Les journalistes aboient, la caravane des media passe
Les 3èmes Assises du Journalisme se tiennent à Strasbourg sur fond de mouvements telluriques paradoxaux :
- la convergence triomphe, mais AOL Time Warner redevient "AOL, Time, Warner"
- les journaux meurent et l'éthique journalistique frise l'extinction, mais le journalisme n'est pas mort
- tout le monde revendique le statut de journaliste, mais le statut de journaliste aujourd'hui, c'est de se retrouver à la rue, à hésiter entre montrer ses Facebook et tapiner jusque sur le perron de l'Elysée*.
- un grand pays ne devrait pas tarder à recruter massivement des journalistes du monde entier, mais pas nécessairement pour faire leur métier : le fonds d'état China Media Capital a été institué pour que des boîtes comme Shanghai Media Group rivalisent rapidement avec les majors internationales (pourquoi pas en rachetant des fleurons comme Time ?)
- ...
Enfin, ce que j'en dis...
Une fois de plus, je ne suis pas journaliste mais auteur. Ces misérables lignes** me servent de défouloir quand je ne produis pas des objets proto-littéraires à peine plus lisibles.

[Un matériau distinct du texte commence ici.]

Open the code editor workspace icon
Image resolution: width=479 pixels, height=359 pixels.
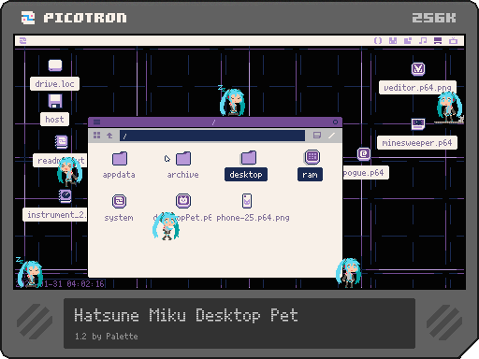[x=378, y=41]
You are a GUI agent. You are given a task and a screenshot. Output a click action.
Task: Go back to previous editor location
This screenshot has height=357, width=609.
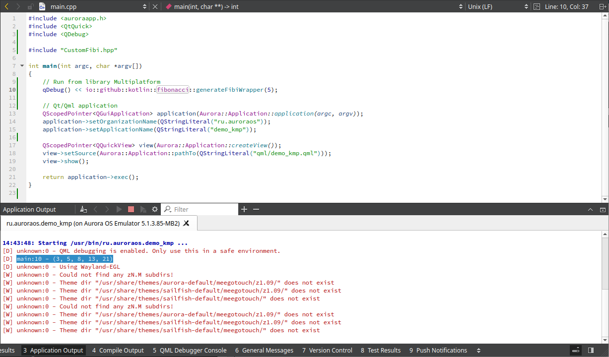(x=6, y=6)
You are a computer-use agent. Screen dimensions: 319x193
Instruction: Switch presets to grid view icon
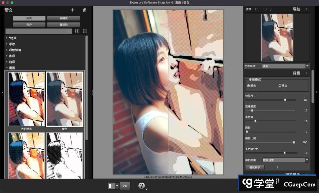[85, 31]

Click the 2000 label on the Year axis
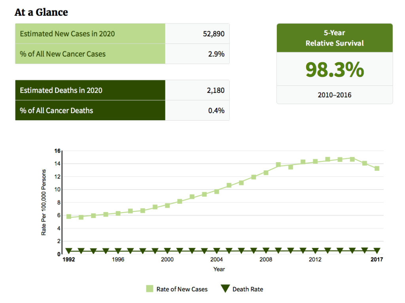pyautogui.click(x=167, y=260)
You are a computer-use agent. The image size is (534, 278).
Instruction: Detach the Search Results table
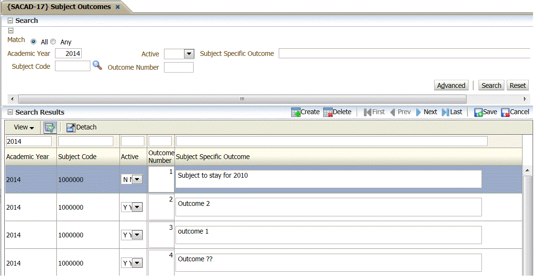click(82, 127)
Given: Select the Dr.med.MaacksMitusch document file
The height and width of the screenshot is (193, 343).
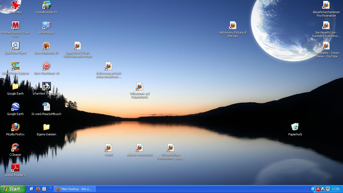Looking at the screenshot, I should tap(46, 107).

Dans une vie antérieure (1993-2003), j'ai néanmoins eu l'occasion d'étudier les impacts des nouveaux media sur de nombreux secteurs d'activité, et de constater à chaque fois que si internet / le web a une vertu, c'est bien de forcer chacun et chacune à se poser les bonnes questions sur son propre métier.
Le journaliste n'échappe bien sûr pas à cette évidence, même s'il a résisté un peu plus longtemps que prévu à l'inéluctable remise en cause. A sa décharge : comme on a pu le voir avec Ruppert Murdoch, les moguls à l'ancienne ont persisté dans leur logique jusqu'à très récemment. Et encore aujourd'hui, ils ne considèrent souvent le changement que sous l'angle d'une migration du papier vers la toile, se contentant de demander à leurs journalistes de produire pour les deux supports (plus la video quand ils ont la chance de bien passer à la tévé)....

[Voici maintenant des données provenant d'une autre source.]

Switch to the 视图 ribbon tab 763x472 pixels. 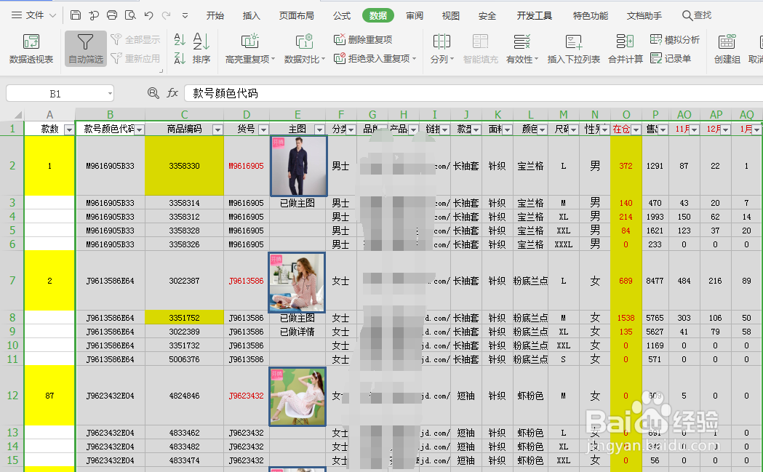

Qu'est-ce que le métier de journalisme ? Comment le définir de façon intemporelle, quels en sont les dimensions-clef ? Sur quelle partie de la chaîne / du nuage de valeur tel ou tel individu, en fonction de ses qualités propres, a-t-il intérêt à se renforcer, se désengager, ou au contraire à se positionner de façon... inédite ?

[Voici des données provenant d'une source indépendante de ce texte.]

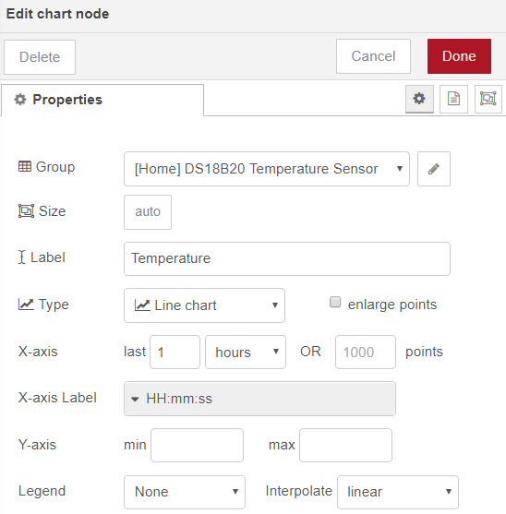Screen dimensions: 506x514
Task: Select the Properties tab
Action: [102, 100]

Chacun a sa façon de définir son métier par ses fins plus que par ses moyens, à partir d'une vision ou d'une mission plus que d'une technique. Par exemple, en tant qu'auteur, mon métier n'est pas d'écrire mais d'ouvrir des portes pour me créer des courants d'air dans la caboche, écouter ma voix non sonore, éviter de devenir complètement dingue... et laisser entrer, le plus tard possible, cette putain de mort.
Je serais bien infichu de savoir ce qui se passe dans sa caboche du journaliste, même si je me doute bien qu'il se définira au-delà de son seul savoir faire du faire savoir. Si l'on descend sur le plan technique, la qualité de son oeuvre reposera en partie sur sa capacité à :
- Sourcer (sélectionner, vérifier, valider - parfois en faisant le boulot lui-même, parfois en sous-traitant / out-sourçant, voire en crowdsourçant)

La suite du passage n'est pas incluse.